• _Excerpt_:
Start of Block

How Mantle Works¶

Mantle builds on the dynamic power of Django’s ORM. It’s allows us move our domain logic in simple typed Python classes.

Mantle’s Query layer bridges from the ORM to your data shapes in an efficient and scalable way.

It’s a deliberate but small separation. We keep everything from Django, and we build on top of that.

At a high level, Mantle combines:

  • attrs for typed shape classes

  • django-readers for efficient ORM querying

  • cattrs for converting our data into attrs instances

Mantle’s Query is the glue: it connects these three pieces into one read pipeline: Mantle generates a readers spec from your attrs shape classes, processes that with django-readers, and uses cattrs to map the results back to instances of your shape class.

There are utilities for writing to the database, as well as validation, and tools for Customising query generation, but the core flow is Query.

The goal of this doc is to explain that.

attrs: your typed result shape¶

Mantle uses attrs classes as the source of truth for your data shapes.

from attrs import define

@define
class BookmarkData:
    url: str
    comment: str
    favourite: bool

The goal is to have explicit, typed Python objects, decoupled from the ORM.

End of Block

• _Record extracts_:
Start of Block

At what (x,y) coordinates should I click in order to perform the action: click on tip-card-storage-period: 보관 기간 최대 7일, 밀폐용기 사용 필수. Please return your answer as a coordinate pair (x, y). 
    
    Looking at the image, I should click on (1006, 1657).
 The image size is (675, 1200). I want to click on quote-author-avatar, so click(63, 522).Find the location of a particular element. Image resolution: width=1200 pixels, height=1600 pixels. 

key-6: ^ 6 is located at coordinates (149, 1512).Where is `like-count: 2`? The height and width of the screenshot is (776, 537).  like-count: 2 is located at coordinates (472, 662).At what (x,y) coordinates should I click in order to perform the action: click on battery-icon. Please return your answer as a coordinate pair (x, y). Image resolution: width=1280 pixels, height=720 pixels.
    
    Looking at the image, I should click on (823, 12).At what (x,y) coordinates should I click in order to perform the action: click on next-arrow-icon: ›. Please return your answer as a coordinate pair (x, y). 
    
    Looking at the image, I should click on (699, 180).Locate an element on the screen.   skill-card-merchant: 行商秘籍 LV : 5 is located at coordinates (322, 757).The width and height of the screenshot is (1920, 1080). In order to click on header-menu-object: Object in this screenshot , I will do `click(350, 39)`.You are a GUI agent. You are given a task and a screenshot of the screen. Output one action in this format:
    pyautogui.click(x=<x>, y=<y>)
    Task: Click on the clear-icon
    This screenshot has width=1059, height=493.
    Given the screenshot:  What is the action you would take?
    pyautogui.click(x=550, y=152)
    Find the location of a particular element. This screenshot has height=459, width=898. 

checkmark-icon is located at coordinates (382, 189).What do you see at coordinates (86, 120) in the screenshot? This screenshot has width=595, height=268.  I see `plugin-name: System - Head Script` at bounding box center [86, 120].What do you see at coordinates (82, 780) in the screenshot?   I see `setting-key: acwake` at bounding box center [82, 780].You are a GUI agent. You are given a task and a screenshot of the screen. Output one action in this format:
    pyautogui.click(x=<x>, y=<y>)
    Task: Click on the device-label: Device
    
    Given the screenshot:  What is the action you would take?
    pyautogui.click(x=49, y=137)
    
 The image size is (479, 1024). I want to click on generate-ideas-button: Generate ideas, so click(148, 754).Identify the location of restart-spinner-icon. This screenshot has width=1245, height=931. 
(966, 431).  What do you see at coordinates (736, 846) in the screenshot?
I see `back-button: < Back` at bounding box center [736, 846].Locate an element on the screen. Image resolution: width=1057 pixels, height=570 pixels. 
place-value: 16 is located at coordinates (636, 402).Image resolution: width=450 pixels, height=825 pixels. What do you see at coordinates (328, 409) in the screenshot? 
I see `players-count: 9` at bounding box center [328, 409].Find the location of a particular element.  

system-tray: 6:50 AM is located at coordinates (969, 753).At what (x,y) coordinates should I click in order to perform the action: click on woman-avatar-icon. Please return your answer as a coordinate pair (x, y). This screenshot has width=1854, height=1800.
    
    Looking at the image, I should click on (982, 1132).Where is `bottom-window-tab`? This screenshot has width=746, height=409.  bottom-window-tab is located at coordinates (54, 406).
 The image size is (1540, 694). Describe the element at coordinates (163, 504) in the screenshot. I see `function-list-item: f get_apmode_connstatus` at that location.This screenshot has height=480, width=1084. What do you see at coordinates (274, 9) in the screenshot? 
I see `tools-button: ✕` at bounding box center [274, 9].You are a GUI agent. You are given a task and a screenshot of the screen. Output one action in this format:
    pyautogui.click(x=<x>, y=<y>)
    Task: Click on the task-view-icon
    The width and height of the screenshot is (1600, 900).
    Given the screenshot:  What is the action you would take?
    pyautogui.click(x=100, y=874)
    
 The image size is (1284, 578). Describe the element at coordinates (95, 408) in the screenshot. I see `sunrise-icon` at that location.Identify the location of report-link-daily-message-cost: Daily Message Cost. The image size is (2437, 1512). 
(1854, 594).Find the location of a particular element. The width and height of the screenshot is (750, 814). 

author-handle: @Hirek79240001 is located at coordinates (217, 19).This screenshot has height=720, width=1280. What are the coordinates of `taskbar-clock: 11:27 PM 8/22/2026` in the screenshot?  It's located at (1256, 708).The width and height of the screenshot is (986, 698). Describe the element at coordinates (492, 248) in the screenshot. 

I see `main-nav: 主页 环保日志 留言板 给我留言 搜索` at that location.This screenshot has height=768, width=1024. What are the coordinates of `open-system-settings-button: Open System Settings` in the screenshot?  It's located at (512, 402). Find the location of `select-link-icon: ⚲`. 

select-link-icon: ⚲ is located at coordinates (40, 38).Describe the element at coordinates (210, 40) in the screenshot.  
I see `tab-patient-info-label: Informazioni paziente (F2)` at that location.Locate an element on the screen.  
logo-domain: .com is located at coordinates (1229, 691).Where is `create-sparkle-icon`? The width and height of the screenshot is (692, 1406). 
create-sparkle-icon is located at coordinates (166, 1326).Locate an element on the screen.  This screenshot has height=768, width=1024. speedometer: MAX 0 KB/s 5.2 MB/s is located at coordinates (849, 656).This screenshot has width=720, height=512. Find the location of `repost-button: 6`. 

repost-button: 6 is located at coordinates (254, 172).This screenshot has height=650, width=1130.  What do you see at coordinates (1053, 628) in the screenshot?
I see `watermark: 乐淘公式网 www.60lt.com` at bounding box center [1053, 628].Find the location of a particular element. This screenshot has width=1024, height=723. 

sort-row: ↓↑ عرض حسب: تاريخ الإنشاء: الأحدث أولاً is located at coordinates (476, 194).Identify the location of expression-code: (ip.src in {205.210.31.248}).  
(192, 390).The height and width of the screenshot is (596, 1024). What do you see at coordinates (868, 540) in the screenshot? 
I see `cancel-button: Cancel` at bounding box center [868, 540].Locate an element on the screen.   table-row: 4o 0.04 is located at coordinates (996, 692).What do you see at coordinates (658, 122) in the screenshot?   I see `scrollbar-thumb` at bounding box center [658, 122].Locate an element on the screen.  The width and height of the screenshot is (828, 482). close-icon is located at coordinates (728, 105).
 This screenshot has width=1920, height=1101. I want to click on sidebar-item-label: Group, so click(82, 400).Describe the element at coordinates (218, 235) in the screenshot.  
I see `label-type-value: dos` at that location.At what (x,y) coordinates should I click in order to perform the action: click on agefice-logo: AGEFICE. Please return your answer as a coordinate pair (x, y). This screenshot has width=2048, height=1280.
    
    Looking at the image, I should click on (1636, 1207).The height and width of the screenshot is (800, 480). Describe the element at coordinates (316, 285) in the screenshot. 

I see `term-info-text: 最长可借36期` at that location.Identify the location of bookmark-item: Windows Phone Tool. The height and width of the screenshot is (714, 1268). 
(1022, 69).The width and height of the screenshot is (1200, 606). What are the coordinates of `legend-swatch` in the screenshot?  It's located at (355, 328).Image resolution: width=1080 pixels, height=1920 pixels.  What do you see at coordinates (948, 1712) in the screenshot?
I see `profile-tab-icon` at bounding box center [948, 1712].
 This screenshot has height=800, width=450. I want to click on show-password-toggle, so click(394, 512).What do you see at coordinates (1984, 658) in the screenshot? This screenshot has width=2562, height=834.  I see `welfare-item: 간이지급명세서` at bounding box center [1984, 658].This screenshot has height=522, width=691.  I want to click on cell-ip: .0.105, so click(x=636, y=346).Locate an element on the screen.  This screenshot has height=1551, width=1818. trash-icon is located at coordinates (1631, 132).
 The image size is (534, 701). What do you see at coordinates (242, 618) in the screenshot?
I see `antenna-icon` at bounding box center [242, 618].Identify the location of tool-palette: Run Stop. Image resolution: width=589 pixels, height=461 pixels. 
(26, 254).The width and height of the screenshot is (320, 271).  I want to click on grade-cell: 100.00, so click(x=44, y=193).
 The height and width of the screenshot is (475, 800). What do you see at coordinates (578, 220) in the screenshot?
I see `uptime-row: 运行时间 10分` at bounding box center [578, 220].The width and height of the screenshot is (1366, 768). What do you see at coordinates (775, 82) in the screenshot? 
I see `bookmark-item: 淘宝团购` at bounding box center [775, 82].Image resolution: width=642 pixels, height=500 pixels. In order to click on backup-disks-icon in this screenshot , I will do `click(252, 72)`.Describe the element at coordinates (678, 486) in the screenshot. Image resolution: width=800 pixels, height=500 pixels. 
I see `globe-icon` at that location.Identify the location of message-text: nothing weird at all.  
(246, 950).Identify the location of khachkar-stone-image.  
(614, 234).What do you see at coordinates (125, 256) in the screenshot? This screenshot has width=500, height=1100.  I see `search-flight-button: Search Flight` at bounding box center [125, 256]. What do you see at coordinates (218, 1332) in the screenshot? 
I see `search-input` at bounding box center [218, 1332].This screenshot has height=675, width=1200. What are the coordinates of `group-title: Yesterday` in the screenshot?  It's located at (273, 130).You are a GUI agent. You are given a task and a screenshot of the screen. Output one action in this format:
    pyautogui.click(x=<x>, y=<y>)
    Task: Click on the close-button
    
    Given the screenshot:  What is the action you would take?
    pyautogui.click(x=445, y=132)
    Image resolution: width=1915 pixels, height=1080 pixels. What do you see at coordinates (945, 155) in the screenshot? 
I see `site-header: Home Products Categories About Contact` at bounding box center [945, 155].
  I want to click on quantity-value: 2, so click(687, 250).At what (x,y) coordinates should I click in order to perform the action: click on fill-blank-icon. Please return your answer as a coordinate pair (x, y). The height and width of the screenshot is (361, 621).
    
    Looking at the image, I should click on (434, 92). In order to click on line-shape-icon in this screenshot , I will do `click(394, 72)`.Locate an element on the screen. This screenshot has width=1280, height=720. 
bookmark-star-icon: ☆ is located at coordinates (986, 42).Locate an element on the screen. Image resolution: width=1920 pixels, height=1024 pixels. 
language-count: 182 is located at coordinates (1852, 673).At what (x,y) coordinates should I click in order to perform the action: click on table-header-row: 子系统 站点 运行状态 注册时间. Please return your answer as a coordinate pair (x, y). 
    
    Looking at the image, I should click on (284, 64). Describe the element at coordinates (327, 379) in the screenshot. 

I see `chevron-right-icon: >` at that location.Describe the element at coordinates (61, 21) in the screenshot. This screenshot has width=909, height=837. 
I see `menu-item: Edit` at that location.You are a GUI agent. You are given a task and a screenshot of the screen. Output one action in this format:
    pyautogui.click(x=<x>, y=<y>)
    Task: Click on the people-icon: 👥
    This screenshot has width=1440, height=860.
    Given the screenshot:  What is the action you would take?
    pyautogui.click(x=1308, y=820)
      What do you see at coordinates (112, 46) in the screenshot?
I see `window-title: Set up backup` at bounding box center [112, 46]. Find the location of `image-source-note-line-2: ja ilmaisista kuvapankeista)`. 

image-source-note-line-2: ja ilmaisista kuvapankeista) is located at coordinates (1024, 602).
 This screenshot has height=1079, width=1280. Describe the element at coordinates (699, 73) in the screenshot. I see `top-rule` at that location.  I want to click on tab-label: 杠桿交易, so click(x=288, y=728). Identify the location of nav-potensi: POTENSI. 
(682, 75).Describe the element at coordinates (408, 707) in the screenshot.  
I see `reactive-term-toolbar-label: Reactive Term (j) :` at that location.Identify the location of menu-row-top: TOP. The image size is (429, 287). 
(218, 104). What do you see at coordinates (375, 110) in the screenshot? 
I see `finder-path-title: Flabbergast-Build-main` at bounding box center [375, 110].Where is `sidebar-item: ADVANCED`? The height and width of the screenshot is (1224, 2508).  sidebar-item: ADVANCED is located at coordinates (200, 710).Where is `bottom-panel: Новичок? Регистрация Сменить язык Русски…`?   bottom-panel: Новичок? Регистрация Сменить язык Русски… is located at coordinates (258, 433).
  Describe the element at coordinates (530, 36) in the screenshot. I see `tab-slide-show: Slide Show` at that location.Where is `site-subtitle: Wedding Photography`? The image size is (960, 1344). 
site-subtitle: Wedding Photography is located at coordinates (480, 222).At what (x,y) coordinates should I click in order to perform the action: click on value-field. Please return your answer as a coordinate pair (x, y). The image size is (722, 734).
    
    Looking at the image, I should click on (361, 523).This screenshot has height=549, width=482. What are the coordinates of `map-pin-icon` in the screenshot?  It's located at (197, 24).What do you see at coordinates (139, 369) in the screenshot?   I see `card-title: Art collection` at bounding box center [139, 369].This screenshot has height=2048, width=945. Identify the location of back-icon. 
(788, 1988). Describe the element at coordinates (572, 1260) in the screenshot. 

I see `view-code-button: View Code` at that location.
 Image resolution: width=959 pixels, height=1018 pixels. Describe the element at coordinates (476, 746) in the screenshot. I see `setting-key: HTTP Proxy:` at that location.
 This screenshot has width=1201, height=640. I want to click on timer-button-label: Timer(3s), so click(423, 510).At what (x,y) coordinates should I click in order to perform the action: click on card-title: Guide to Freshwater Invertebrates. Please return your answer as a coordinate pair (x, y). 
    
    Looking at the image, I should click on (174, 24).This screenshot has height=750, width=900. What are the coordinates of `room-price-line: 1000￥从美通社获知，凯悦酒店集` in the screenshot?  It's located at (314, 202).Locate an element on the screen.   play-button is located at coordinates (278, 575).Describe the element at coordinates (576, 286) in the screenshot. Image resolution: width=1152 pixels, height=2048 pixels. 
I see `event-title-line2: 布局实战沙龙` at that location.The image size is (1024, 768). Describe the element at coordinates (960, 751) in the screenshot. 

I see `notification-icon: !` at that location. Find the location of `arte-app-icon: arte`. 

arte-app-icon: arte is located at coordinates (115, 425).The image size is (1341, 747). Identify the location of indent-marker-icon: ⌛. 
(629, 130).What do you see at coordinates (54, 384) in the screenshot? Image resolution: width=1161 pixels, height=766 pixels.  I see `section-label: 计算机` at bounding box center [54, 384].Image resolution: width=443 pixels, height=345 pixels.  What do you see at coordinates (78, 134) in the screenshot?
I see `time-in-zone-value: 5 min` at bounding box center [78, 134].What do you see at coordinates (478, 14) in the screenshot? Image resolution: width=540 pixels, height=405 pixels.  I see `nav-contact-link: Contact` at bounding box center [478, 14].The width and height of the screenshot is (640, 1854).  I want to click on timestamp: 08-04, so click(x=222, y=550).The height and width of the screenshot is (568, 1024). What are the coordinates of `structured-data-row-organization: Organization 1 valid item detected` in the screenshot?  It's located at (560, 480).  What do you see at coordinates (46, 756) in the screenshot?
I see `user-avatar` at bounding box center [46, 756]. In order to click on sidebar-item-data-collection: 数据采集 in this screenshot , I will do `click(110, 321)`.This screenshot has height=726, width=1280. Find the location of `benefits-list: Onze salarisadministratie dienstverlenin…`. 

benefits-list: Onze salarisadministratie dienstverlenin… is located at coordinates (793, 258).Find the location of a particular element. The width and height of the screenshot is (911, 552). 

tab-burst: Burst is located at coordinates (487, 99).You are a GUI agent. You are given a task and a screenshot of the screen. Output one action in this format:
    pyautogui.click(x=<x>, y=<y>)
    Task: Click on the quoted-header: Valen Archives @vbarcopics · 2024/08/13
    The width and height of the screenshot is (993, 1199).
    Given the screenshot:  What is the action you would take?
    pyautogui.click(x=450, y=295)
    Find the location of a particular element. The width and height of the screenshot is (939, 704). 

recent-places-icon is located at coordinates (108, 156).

End of Block

• _Aim of the task_: Write the next part of the Mantle documentation excerpt, picking up after its final sentence about explicit, typed Python objects. The records have nothing to do with the text on how Mantle works.

• _Solved problem_:
Defining the classes is easy. The challenge is the mapping between those and the ORM.

django-readers: efficient ORM querying¶

django-readers is a great library that allows efficient querying from the ORM.

  • It specifies that exact fields you need for your data, avoiding unlimited field fetches

  • It automatically handles prefetching related objects, so there are no N+1 query problems when working with nested data

django-readers starts from a spec. A spec describes the fields (and relationships) you want.

In raw readers code, you process() the spec, and get back two functions:

  • prepare(queryset): returns an optimized queryset

  • project(instance): returns a dictionary with the requested data

You use these to fetch your data:

from django_readers import specs

spec = [
    "url",
    "comment",
    {"owner": ["username"]},
]

prepare, project = specs.process(spec)
queryset = prepare(Bookmark.objects.all())
rows = [project(instance) for instance in queryset]

A useful basic concept here is a reader pair: two functions grouped as a tuple that capture a dependency:

  • a queryset function that loads what is needed

  • a producer/projector function that reads from the prepared instance

So a pair is the contract: “prepare first, then produce/project”.

Mantle’s Query API gives you access to each of the steps here, but abstracts this flow by default.

It’s worth familiarising yourself with the django-readers docs, and at least reviewing the tutorial and cookbook sections there. You’ll need at least some understanding when you need to dig into Customising query generation.

Readers is wonderful, but it’s output is untyped.

cattrs: dicts -> attrs instances¶

django-readers projects model instances to dictionaries. Mantle then uses cattrs to map that raw data from the ORM into your attrs classes.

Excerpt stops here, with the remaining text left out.